- [Document excerpt]
begin
The detailed implementation steps of SDENet as mentioned above have been summarized in Figure 5.

3.4. Training Losses

The proposed network was trained using a loss function that combines MS-SSIM [36] and L1 [37]. MS-SSIM is known to be superior in preserving contrast in high-frequency regions, while L1 preserves color and luminance by treating errors equally across all local structures However, it does not replicate the contrast enhancements observed in MS-SSIM. To integrate the best aspects of both loss functions, a combined MS-SSIM and L1 loss function, as defined in Equation (3), was employed.

$${\mathrm{L}\mathrm{o}\mathrm{s}\mathrm{s}}_{\mathrm{M}\mathrm{i}\mathrm{x}}=\mathsf{\alpha }{\mathrm{L}\mathrm{o}\mathrm{s}\mathrm{s}}_{\mathrm{M}\mathrm{S}-\mathrm{S}\mathrm{S}\mathrm{I}\mathrm{M}}+(1-\mathsf{\alpha }){\mathrm{G}}_{\mathsf{\sigma }}\mathrm{L}1$$

(3)

where $\alpha$ = 0.84, $G_{\sigma }$ is a Gaussian distribution parameter, $L1$ is defined as Equation (3), $x$ represent the predicted image, $y$ denote the all-focus image, and $\mathrm{N}$ indicate the total number of pixels in the image. The loss function in Equation (3) employs a weighting factor α to balance the contributions of MS-SSIM and L1 loss. Following established empirical studies in image restoration, we set α = 0.84. This choice is justified by our observation that it provides a superior trade-off between structural detail retention and pixel-level intensity consistency. Specifically, our sensitivity testing showed that values significantly lower than 0.84 lead to blurred structural edges, while excessively high values may introduce slight chromatic distortions. The chosen value ensures robust optimization for the depth-of-field extension task across diverse imaging scenarios. In SDENet, the $L1$ loss is calculated using the predicted images obtained after five stages and the fully focused true images. For the MS-SSIM, the loss is calculated in the three layers of scale 1, 2, and 3 in the encoder and decoder parts of SDENet to obtain the multi-scale SSIM loss.

$$L1(x,y)={\displaystyle \frac{1}{N}}\sum _{i=1}^N\left|x_i-y_i\right|$$

(4)

$$L_{MS-SSIM}=1-MS-\mathrm{SSIM} (x,y)$$

(5)

The two losses are combined according to a specific method to obtain the ${\mathrm{L}\mathrm{o}\mathrm{s}\mathrm{s}}_{\mathrm{M}\mathrm{i}\mathrm{x}}$ in Equation (3), In this way, detail enhancement and high-frequency information preservation are achieved in the restored image, enabling a wider range of depth-of-field extension (DOF-E).

After defining the technical framework of SDENet, we next present the experimental setup and a comprehensive evaluation of its performance on multiple datasets.

4. Results and Discussion

4.1. Data

Currently, existing datasets are primarily designed for multi-image to single-image tasks, and datasets specifically intended for single-image depth-of-field extension (DOF-E) tasks, which map a single-focus image to an all-in-focus image, are still lacking. To address this deficiency, images were selected from the DLDP [38], DEDD [14], DPDD [23], and LFDOF [39] datasets (see

Table 2. The MSED data constitute the source.
end
- [Written instruction 1]
Name every dataset that the SDENet excerpt says images were selected from.
The entries below are unrelated to the SDENet excerpt.

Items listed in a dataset
begin
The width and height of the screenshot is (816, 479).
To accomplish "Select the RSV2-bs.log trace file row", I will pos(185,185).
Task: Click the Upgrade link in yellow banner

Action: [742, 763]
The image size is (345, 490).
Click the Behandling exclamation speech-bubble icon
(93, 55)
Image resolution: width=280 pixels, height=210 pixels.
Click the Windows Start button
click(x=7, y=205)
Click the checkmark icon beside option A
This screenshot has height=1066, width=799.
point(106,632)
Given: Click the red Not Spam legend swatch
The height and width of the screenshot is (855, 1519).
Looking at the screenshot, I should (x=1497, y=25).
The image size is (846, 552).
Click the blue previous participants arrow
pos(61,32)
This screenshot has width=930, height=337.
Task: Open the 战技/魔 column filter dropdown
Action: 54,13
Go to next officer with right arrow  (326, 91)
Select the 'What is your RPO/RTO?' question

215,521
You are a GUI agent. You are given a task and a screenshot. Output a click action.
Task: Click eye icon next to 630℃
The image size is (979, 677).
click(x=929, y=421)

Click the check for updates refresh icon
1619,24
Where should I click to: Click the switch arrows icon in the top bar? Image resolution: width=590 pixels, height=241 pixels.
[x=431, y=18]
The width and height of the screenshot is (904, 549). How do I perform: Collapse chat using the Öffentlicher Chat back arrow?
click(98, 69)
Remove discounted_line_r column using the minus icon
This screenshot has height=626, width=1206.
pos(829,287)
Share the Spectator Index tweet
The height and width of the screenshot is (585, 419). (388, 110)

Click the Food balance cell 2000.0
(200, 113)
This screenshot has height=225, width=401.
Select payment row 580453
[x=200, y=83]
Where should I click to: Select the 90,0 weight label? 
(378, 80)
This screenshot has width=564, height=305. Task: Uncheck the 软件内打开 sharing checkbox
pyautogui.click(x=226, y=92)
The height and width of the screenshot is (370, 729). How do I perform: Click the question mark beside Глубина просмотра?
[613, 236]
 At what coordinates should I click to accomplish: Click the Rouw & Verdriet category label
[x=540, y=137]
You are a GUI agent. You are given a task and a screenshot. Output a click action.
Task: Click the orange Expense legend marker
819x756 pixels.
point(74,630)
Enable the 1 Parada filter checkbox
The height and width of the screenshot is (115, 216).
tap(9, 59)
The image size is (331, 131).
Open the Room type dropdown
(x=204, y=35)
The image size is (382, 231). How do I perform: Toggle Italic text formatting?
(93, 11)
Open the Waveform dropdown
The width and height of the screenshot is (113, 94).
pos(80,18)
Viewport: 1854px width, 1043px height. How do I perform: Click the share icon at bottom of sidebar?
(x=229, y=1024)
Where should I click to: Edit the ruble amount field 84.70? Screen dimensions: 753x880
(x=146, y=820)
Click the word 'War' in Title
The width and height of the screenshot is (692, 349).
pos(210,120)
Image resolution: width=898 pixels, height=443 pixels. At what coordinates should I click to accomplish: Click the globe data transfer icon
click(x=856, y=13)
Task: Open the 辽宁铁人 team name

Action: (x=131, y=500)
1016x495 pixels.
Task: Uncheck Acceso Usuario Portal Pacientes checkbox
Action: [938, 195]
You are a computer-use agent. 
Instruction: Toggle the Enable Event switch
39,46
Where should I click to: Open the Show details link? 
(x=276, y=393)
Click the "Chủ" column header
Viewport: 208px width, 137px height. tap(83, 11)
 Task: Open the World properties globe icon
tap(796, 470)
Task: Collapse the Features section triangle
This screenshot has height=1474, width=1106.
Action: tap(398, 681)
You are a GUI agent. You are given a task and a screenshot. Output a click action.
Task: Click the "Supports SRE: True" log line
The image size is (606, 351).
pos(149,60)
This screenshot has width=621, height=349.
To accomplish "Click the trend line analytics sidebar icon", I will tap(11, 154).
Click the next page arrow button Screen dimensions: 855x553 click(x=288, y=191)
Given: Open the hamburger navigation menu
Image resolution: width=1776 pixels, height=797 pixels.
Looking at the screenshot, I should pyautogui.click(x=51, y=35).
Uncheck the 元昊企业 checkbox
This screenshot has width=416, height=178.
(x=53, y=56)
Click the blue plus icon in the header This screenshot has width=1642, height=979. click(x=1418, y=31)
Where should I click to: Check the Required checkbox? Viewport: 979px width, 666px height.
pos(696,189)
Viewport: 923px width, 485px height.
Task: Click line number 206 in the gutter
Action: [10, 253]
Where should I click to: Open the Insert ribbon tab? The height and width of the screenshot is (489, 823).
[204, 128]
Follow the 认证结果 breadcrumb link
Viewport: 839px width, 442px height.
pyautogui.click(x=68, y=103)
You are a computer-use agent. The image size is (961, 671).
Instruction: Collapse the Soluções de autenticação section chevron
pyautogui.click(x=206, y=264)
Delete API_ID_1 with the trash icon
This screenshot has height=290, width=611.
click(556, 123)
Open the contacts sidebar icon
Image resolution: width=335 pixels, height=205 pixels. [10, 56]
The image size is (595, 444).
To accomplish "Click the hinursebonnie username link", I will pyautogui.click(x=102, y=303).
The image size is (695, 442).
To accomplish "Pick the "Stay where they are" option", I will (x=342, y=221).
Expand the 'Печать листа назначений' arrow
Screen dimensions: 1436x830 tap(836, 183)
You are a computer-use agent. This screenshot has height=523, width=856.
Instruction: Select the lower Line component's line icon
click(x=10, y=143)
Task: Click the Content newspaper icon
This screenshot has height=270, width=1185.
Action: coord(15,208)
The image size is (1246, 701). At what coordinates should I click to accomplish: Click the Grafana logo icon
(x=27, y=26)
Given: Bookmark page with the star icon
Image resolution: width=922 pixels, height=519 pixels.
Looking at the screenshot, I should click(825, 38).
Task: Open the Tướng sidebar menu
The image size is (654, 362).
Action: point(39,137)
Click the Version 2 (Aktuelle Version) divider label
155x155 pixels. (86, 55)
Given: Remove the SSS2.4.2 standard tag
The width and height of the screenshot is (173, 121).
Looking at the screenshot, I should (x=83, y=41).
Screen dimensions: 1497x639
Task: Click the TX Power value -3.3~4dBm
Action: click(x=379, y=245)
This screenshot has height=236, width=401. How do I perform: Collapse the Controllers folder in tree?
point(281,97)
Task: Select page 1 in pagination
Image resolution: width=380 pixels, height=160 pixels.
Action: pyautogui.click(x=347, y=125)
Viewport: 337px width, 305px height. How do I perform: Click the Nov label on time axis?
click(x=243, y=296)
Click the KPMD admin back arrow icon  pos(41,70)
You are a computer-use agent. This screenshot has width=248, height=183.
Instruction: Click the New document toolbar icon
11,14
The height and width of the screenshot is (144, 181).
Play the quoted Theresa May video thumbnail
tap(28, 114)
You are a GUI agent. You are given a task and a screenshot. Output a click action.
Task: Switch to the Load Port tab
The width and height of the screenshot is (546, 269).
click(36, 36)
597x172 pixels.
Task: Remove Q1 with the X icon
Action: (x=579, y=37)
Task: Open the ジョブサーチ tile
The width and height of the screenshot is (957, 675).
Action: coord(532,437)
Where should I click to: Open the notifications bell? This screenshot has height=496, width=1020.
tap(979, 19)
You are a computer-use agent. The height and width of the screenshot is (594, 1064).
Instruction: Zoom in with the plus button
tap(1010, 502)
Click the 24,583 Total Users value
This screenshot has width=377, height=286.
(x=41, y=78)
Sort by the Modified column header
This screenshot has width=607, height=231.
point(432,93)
end
- [Written instruction 2]
Collect every line of the entries that contains the word "column".

- [Correct output 1]
DLDP, DEDD, DPDD, and LFDOF

- [Correct output 2]
Task: Open the 战技/魔 column filter dropdown
Remove discounted_line_r column using the minus icon
Click the "Chủ" column header
Sort by the Modified column header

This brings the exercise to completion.